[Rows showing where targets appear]
________________________________________

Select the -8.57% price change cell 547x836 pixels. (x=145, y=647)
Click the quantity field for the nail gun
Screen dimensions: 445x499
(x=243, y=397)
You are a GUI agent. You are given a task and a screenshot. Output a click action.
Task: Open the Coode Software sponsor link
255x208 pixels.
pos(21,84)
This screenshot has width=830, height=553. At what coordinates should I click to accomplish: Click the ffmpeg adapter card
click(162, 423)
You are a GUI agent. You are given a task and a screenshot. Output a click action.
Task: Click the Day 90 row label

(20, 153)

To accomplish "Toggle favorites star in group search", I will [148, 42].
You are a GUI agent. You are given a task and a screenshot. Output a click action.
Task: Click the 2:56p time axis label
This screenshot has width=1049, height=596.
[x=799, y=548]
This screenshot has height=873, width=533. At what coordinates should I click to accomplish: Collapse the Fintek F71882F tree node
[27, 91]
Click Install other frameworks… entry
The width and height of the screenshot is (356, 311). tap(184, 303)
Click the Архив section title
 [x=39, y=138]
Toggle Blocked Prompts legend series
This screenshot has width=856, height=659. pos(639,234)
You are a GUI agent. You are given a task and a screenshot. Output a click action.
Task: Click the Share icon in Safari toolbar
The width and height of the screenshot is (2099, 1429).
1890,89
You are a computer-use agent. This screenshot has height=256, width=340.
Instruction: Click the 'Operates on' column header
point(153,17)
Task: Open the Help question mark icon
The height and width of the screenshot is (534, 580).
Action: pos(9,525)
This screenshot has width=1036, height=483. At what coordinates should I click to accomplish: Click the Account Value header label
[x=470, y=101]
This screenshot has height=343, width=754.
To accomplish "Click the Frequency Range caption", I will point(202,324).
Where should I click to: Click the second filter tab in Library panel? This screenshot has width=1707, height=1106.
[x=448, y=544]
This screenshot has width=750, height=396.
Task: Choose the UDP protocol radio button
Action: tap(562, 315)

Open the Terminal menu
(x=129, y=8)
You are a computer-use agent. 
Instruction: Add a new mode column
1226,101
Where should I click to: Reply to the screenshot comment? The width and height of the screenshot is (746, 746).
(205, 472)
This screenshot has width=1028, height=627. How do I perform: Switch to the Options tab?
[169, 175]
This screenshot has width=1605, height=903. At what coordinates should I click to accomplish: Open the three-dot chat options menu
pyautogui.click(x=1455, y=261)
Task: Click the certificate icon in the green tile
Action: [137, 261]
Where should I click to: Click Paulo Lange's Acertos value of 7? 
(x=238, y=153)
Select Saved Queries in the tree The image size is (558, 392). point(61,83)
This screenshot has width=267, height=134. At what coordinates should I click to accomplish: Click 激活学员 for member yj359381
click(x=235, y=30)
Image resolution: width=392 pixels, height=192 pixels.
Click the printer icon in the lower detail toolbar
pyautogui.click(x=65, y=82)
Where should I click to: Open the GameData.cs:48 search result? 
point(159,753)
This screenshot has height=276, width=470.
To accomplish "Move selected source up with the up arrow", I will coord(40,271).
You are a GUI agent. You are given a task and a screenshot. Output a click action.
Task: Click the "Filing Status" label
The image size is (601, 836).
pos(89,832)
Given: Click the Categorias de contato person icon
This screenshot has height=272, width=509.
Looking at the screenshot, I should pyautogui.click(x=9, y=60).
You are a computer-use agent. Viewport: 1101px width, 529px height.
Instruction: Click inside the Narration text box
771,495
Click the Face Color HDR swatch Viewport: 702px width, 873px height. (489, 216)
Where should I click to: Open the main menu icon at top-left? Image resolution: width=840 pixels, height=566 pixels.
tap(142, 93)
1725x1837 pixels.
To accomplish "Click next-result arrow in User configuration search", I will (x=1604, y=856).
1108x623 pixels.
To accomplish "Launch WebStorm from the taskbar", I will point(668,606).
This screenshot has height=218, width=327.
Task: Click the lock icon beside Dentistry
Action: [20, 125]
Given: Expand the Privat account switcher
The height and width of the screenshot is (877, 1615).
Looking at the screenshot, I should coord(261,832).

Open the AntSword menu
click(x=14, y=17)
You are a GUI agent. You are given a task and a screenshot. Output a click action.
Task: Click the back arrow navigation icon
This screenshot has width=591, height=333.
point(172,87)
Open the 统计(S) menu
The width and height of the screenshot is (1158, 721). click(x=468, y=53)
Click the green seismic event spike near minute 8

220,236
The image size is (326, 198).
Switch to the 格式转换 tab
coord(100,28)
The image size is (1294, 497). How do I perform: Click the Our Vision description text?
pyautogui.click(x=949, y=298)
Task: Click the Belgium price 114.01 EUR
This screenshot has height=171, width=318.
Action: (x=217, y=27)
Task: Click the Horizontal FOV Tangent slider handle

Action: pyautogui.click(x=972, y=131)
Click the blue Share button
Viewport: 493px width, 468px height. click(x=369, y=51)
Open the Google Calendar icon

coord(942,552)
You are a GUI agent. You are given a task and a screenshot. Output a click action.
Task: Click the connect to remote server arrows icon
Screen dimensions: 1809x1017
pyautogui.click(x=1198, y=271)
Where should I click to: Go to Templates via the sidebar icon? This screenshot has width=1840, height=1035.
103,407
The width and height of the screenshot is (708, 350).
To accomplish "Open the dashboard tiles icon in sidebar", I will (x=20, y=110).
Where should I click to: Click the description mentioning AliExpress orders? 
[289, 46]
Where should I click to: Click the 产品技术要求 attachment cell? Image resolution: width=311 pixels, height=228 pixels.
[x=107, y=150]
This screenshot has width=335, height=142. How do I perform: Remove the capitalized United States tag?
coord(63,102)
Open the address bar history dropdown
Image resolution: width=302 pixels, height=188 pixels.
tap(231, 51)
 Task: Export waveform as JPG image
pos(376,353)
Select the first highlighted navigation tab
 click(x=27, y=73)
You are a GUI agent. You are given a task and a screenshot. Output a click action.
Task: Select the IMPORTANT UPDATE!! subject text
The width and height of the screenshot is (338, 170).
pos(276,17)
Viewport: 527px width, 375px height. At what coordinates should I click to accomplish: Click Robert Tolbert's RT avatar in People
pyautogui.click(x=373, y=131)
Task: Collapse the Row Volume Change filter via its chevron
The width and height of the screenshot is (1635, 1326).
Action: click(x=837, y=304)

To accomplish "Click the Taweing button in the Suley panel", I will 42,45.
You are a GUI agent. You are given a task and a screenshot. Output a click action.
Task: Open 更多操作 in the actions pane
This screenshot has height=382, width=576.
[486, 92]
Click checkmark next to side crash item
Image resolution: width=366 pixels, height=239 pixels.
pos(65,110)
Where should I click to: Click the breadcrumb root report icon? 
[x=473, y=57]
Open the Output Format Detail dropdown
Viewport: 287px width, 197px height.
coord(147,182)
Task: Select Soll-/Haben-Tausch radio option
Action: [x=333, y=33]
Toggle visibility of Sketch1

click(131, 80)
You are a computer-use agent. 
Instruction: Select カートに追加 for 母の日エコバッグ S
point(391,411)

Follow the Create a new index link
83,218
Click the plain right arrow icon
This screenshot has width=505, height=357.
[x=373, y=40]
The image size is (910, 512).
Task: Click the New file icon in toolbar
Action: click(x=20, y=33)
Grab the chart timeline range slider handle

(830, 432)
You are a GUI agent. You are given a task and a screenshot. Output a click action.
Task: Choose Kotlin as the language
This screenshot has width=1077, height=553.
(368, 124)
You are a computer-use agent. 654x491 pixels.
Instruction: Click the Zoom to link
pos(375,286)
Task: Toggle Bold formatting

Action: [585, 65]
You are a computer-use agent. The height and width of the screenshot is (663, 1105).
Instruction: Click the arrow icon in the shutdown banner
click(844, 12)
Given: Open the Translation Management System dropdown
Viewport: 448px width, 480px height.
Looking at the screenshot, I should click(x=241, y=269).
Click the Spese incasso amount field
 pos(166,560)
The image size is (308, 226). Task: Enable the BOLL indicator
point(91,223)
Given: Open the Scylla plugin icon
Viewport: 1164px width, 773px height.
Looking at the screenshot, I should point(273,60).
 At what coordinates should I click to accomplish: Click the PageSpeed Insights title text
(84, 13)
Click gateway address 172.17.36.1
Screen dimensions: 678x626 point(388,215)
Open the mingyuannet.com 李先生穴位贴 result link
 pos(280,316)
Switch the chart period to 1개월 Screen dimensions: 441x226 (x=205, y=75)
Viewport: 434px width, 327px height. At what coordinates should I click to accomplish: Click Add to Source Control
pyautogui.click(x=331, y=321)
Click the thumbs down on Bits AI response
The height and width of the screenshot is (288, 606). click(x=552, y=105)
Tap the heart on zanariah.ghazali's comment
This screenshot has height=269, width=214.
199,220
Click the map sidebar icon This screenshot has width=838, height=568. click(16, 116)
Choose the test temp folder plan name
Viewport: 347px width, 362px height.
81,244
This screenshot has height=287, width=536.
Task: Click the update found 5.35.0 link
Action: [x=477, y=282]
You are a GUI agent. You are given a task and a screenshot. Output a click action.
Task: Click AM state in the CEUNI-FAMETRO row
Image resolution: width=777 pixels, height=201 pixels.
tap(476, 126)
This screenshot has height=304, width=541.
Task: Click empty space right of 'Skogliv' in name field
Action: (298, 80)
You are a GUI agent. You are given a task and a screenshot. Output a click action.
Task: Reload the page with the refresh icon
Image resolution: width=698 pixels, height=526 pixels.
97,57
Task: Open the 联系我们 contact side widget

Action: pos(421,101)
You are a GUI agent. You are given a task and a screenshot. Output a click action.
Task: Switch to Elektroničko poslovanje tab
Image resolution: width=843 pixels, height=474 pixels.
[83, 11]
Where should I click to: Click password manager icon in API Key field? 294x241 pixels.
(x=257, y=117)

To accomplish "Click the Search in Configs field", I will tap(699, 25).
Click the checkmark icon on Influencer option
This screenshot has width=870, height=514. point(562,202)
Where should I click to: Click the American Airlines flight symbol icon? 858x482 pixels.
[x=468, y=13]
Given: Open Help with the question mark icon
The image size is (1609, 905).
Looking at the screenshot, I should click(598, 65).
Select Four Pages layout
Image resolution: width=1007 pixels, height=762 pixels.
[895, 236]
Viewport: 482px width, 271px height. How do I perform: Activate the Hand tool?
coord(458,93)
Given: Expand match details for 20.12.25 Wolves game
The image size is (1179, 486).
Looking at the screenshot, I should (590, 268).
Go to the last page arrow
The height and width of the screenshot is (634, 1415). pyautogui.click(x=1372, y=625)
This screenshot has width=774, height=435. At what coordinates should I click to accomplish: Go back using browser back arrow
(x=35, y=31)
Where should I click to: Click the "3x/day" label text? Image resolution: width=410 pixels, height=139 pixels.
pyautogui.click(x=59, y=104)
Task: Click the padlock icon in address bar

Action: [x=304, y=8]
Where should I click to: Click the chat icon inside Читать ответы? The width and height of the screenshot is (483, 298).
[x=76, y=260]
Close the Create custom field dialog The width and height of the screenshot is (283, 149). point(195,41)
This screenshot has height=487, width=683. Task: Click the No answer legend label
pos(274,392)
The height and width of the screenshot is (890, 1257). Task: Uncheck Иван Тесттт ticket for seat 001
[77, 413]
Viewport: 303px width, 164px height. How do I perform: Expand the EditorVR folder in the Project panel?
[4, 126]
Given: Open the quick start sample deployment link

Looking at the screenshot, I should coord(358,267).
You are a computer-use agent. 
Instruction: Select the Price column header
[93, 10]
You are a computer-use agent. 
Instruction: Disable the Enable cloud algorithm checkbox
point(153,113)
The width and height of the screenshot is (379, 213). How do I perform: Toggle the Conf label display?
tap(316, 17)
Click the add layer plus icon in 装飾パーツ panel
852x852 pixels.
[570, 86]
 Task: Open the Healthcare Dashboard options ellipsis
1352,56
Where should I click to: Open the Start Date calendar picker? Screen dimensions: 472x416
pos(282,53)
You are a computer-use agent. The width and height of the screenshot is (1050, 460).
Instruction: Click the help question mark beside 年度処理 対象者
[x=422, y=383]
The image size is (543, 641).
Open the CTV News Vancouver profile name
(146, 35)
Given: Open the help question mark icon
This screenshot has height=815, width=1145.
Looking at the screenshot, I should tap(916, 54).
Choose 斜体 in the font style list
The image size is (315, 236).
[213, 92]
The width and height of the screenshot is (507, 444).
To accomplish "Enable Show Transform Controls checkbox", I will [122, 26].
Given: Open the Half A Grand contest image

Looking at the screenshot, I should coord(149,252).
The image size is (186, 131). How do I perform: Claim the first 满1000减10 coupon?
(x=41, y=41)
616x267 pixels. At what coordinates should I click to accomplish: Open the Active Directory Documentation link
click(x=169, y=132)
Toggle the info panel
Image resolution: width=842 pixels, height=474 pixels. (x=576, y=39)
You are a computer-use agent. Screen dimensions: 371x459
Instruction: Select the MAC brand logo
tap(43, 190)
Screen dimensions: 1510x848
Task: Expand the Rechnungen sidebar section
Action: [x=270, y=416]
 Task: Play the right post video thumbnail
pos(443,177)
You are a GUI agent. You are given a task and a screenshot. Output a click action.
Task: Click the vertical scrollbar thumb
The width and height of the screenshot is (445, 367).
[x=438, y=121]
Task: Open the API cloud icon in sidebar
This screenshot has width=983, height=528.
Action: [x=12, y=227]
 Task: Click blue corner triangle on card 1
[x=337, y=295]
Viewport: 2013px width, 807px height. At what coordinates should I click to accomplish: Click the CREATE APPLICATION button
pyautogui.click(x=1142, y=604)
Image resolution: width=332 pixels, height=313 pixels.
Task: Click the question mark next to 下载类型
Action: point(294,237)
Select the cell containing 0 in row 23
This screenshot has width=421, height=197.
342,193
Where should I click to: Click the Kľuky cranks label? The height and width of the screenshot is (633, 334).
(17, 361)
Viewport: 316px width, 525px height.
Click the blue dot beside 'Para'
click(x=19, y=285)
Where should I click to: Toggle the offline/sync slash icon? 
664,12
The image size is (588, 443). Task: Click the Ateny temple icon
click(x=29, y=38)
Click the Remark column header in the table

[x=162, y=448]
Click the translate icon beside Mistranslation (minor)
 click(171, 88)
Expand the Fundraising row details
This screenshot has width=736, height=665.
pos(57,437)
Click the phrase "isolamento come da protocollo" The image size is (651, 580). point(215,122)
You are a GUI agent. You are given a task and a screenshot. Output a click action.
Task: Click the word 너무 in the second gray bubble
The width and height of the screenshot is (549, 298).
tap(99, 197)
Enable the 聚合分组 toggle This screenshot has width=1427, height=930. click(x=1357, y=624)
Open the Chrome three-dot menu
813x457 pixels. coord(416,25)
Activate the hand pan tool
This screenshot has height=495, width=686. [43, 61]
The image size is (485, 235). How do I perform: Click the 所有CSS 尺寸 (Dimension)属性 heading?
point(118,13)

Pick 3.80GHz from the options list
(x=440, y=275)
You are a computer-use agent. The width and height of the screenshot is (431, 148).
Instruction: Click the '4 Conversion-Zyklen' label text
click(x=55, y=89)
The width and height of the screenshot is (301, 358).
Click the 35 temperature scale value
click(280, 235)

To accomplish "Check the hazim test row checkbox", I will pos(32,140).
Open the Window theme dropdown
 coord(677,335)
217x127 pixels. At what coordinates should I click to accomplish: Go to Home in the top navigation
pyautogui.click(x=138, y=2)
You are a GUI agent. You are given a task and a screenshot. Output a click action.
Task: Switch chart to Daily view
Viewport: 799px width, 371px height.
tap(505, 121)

________________________________________

TASK BRIEF
Pick out every line in the records above that contains the string "three", and copy each such line in full.

TASK OUTPUT
This screenshot has width=1605, height=903. At what coordinates should I click to accomplish: Open the three-dot chat options menu
Open the Chrome three-dot menu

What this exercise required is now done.